[Items listed in a dataset]
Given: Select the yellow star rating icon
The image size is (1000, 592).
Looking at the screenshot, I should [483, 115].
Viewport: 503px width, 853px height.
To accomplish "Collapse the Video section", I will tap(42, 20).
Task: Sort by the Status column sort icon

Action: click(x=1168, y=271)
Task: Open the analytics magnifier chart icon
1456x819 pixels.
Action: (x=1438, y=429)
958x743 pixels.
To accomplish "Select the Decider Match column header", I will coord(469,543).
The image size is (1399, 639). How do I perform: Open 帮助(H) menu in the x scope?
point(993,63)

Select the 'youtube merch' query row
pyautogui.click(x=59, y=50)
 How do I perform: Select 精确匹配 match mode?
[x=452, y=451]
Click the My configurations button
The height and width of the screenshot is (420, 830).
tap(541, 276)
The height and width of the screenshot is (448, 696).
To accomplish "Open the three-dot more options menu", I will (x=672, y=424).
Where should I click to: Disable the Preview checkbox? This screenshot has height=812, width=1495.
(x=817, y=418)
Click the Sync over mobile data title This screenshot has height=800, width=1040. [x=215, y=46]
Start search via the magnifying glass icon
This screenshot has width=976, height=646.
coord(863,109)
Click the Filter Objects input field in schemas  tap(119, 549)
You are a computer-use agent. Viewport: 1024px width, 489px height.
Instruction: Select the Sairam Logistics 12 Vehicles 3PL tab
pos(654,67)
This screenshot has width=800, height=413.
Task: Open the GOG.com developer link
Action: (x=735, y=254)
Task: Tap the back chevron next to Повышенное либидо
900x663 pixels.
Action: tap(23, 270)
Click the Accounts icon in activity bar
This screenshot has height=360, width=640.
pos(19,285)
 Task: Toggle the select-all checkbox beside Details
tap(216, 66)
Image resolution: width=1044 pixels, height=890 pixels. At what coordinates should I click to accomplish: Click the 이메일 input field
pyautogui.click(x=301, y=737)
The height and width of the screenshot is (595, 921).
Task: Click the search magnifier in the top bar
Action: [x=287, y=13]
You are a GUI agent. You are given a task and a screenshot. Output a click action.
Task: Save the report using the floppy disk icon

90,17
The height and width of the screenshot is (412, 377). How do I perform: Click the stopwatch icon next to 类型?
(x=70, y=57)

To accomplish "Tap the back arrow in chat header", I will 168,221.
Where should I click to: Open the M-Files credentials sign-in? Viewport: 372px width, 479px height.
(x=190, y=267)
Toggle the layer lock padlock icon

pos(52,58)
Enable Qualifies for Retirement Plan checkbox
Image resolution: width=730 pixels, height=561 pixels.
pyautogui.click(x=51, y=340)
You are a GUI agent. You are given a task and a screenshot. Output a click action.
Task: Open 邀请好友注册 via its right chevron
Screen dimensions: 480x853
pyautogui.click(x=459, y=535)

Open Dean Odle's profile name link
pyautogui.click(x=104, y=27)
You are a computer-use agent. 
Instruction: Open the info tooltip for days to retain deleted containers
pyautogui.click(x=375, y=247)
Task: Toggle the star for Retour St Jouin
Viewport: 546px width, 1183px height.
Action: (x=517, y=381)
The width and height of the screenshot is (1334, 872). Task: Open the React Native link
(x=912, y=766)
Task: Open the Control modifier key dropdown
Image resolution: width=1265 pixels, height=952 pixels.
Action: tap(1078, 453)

◆ About this exercise
Begin at the first line of the records above and restate each line word for word, stopping after the line with "Click the Filter".

◆ Answer space
Given: Select the yellow star rating icon
The image size is (1000, 592).
Looking at the screenshot, I should [483, 115].
Viewport: 503px width, 853px height.
To accomplish "Collapse the Video section", I will tap(42, 20).
Task: Sort by the Status column sort icon

Action: click(x=1168, y=271)
Task: Open the analytics magnifier chart icon
1456x819 pixels.
Action: (x=1438, y=429)
958x743 pixels.
To accomplish "Select the Decider Match column header", I will coord(469,543).
The image size is (1399, 639). How do I perform: Open 帮助(H) menu in the x scope?
point(993,63)

Select the 'youtube merch' query row
pyautogui.click(x=59, y=50)
 How do I perform: Select 精确匹配 match mode?
[x=452, y=451]
Click the My configurations button
The height and width of the screenshot is (420, 830).
tap(541, 276)
The height and width of the screenshot is (448, 696).
To accomplish "Open the three-dot more options menu", I will (x=672, y=424).
Where should I click to: Disable the Preview checkbox? This screenshot has height=812, width=1495.
(x=817, y=418)
Click the Sync over mobile data title This screenshot has height=800, width=1040. [x=215, y=46]
Start search via the magnifying glass icon
This screenshot has width=976, height=646.
coord(863,109)
Click the Filter Objects input field in schemas  tap(119, 549)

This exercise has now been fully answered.